Of all the passions I have in life, food and beauty rituals (by extension skincare) are amongst the top in my list. The common thread is a love for beautiful ingredients, sourcing and the methods of the process- to create something wonderful that reflects the sum of its parts. Supper Club was organically born from this.
2. Describe your morning routine?
The first thing I do is check my emails in bed. It’s a bad habit but I want to put two feet on the ground knowing that I don’t have a full inbox. Once up, I have my curcumin supplements with a tall glass of room temp water infused with a propolis tincture. I brush my teeth and then wash my face with raw Italian chestnut honey. I’m then ready to have breakfast or do some work – but I need this ritual first.
3. How do you take your coffee?
I’m a tea guy. Coffee is a double espresso with a splash of oat milk (not a macchiato, but I’ll take a macchiato) – usually after dinner or heavy lunch.
4. What are your current skincare must-haves?
Sabzi, of course – it saved my skin. African Botanicals Oxygenating Baobab Cleanser is divine. Orris soap for the shower. Any kind of hydrolat (rosewater, orange blossom or peppermint).
5. Favourite City in the world?
Keith Floyd said, to know a country, you must eat a country. Brisket Noodle Soup in Hong Kong. Cha Ca in Hanoi, Lubina a la Sal in Andalusia. Pastilla in Marrakech. Masgoof in Basra. Seafood in Sydney. I could keep going - How could I possibly pick a favourite?
6. You've travelled a lot, what 3 items do you consider to be travel essentials?
Headphones – sunglasses – a friend who lives/knows the city well.
7. Any travel hacks to share?
Go without expectation. Reservations are a thing. Don’t make too many plans – sometimes spending half the day in a beautiful café is needed so don’t feel bad for it.

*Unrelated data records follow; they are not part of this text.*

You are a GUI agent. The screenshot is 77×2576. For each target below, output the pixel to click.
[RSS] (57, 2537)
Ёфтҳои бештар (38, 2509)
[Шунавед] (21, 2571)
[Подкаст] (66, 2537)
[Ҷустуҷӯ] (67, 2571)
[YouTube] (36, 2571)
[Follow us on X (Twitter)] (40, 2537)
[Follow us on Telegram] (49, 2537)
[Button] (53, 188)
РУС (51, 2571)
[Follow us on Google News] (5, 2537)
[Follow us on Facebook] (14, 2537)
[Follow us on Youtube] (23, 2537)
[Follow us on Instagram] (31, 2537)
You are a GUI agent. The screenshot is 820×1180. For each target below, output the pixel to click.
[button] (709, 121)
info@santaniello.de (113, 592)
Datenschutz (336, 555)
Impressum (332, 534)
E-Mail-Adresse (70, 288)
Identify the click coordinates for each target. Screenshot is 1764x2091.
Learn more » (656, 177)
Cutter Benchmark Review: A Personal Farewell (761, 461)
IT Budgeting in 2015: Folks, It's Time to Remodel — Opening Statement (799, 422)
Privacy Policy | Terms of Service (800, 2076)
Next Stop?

8. What's your desert island product. You can only have 1?
Sabzi, of course.
9. One dish you can't live without?
10. How do you define beauty?
Health. Something that is beautiful, in my eyes, is always something that is healthy. Healthy produce makes better produce. People who are healthy in mind, spirit and body are always beautiful people to be around. Today in society the definition of what healthy means is far removed from the reality – health doesn’t have to mean fitness obsessives and green juices. It means doing what’s good for one’s body and staying away from things that don’t bring happiness. For skin I think it means health too; not overprocessing skin with harsh active ingredients that strip and sensitise. Trusting your skin to do its job. Understanding that some skin is more textured, or thinner, or thicker, or hairier, or oilier and being okay with it – that doesn’t make it bad skin.